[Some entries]

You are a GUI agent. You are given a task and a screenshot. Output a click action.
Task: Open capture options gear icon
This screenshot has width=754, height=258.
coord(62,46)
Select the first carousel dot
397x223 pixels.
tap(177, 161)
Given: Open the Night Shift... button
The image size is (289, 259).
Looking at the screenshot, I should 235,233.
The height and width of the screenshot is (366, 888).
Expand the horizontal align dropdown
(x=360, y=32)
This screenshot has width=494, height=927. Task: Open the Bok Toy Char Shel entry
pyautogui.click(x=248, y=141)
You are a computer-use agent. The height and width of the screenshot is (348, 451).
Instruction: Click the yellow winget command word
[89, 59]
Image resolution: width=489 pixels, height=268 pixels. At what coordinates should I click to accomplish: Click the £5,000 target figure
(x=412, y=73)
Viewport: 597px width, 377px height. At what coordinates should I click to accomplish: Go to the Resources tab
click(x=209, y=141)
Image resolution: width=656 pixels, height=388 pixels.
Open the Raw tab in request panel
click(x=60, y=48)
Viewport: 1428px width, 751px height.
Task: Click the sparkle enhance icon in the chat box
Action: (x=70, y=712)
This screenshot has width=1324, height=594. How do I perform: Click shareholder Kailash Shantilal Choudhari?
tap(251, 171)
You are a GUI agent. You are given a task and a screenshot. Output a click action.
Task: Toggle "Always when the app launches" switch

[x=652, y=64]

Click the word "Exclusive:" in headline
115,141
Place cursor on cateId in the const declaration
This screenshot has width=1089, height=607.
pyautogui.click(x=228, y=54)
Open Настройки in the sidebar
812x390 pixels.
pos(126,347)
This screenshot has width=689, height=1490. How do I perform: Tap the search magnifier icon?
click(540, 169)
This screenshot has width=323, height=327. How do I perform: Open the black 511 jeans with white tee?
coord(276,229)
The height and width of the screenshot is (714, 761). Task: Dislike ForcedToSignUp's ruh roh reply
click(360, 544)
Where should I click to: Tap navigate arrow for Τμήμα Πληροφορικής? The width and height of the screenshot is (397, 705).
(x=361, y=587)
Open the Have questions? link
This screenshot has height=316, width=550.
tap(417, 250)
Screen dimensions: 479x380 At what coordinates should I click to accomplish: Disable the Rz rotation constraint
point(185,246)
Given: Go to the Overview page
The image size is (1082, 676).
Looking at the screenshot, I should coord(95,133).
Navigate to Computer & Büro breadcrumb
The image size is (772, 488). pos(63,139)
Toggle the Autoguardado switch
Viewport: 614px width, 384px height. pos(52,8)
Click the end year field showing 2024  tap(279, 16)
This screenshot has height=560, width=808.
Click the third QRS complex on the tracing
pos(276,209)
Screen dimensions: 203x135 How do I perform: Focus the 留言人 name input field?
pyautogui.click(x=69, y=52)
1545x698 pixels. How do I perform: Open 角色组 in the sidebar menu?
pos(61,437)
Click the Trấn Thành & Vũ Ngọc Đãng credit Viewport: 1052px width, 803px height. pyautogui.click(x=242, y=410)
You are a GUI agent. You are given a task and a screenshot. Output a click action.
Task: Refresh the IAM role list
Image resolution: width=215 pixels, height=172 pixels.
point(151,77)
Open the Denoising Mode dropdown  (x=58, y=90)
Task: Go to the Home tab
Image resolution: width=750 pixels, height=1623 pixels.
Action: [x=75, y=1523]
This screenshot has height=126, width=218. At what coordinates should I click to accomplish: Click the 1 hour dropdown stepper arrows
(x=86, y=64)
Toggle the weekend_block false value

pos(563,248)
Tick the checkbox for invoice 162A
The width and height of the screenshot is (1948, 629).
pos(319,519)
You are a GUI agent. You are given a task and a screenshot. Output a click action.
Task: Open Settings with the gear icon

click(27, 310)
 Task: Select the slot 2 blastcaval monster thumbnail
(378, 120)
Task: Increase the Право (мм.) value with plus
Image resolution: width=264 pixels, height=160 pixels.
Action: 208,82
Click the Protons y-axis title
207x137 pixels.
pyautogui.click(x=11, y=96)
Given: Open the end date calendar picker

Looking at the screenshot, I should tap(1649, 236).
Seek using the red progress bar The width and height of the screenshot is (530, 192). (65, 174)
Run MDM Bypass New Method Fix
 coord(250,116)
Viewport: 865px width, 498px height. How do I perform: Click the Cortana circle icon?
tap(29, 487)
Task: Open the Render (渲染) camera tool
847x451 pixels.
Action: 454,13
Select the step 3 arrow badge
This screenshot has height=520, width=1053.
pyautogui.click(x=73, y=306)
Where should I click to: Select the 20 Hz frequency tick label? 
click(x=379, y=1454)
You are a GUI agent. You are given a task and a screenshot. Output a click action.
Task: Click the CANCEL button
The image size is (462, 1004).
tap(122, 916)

### EXERCISE PROMPT
Please copy all of the entries above word for word, without changing anything.

### SOLUTION TO THIS EXERCISE
You are a GUI agent. You are given a task and a screenshot. Output a click action.
Task: Open capture options gear icon
This screenshot has width=754, height=258.
coord(62,46)
Select the first carousel dot
397x223 pixels.
tap(177, 161)
Given: Open the Night Shift... button
The image size is (289, 259).
Looking at the screenshot, I should 235,233.
The height and width of the screenshot is (366, 888).
Expand the horizontal align dropdown
(x=360, y=32)
This screenshot has width=494, height=927. Task: Open the Bok Toy Char Shel entry
pyautogui.click(x=248, y=141)
You are a computer-use agent. The height and width of the screenshot is (348, 451).
Instruction: Click the yellow winget command word
[89, 59]
Image resolution: width=489 pixels, height=268 pixels. At what coordinates should I click to accomplish: Click the £5,000 target figure
(x=412, y=73)
Viewport: 597px width, 377px height. At what coordinates should I click to accomplish: Go to the Resources tab
click(x=209, y=141)
Image resolution: width=656 pixels, height=388 pixels.
Open the Raw tab in request panel
click(x=60, y=48)
Viewport: 1428px width, 751px height.
Task: Click the sparkle enhance icon in the chat box
Action: (x=70, y=712)
This screenshot has width=1324, height=594. How do I perform: Click shareholder Kailash Shantilal Choudhari?
tap(251, 171)
You are a GUI agent. You are given a task and a screenshot. Output a click action.
Task: Toggle "Always when the app launches" switch

[x=652, y=64]

Click the word "Exclusive:" in headline
115,141
Place cursor on cateId in the const declaration
This screenshot has width=1089, height=607.
pyautogui.click(x=228, y=54)
Open Настройки in the sidebar
812x390 pixels.
pos(126,347)
This screenshot has width=689, height=1490. How do I perform: Tap the search magnifier icon?
click(540, 169)
This screenshot has width=323, height=327. How do I perform: Open the black 511 jeans with white tee?
coord(276,229)
The height and width of the screenshot is (714, 761). Task: Dislike ForcedToSignUp's ruh roh reply
click(360, 544)
Where should I click to: Tap navigate arrow for Τμήμα Πληροφορικής? The width and height of the screenshot is (397, 705).
(x=361, y=587)
Open the Have questions? link
This screenshot has height=316, width=550.
tap(417, 250)
Screen dimensions: 479x380 At what coordinates should I click to accomplish: Disable the Rz rotation constraint
point(185,246)
Given: Go to the Overview page
The image size is (1082, 676).
Looking at the screenshot, I should coord(95,133).
Navigate to Computer & Büro breadcrumb
The image size is (772, 488). pos(63,139)
Toggle the Autoguardado switch
Viewport: 614px width, 384px height. pos(52,8)
Click the end year field showing 2024  tap(279, 16)
This screenshot has height=560, width=808.
Click the third QRS complex on the tracing
pos(276,209)
Screen dimensions: 203x135 How do I perform: Focus the 留言人 name input field?
pyautogui.click(x=69, y=52)
1545x698 pixels. How do I perform: Open 角色组 in the sidebar menu?
pos(61,437)
Click the Trấn Thành & Vũ Ngọc Đãng credit Viewport: 1052px width, 803px height. pyautogui.click(x=242, y=410)
You are a GUI agent. You are given a task and a screenshot. Output a click action.
Task: Refresh the IAM role list
Image resolution: width=215 pixels, height=172 pixels.
point(151,77)
Open the Denoising Mode dropdown  (x=58, y=90)
Task: Go to the Home tab
Image resolution: width=750 pixels, height=1623 pixels.
Action: [x=75, y=1523]
This screenshot has height=126, width=218. At what coordinates should I click to accomplish: Click the 1 hour dropdown stepper arrows
(x=86, y=64)
Toggle the weekend_block false value

pos(563,248)
Tick the checkbox for invoice 162A
The width and height of the screenshot is (1948, 629).
pos(319,519)
You are a GUI agent. You are given a task and a screenshot. Output a click action.
Task: Open Settings with the gear icon

click(27, 310)
 Task: Select the slot 2 blastcaval monster thumbnail
(378, 120)
Task: Increase the Право (мм.) value with plus
Image resolution: width=264 pixels, height=160 pixels.
Action: 208,82
Click the Protons y-axis title
207x137 pixels.
pyautogui.click(x=11, y=96)
Given: Open the end date calendar picker

Looking at the screenshot, I should tap(1649, 236).
Seek using the red progress bar The width and height of the screenshot is (530, 192). (65, 174)
Run MDM Bypass New Method Fix
 coord(250,116)
Viewport: 865px width, 498px height. How do I perform: Click the Cortana circle icon?
tap(29, 487)
Task: Open the Render (渲染) camera tool
847x451 pixels.
Action: 454,13
Select the step 3 arrow badge
This screenshot has height=520, width=1053.
pyautogui.click(x=73, y=306)
Where should I click to: Select the 20 Hz frequency tick label? 
click(x=379, y=1454)
You are a GUI agent. You are given a task and a screenshot. Output a click action.
Task: Click the CANCEL button
The image size is (462, 1004).
tap(122, 916)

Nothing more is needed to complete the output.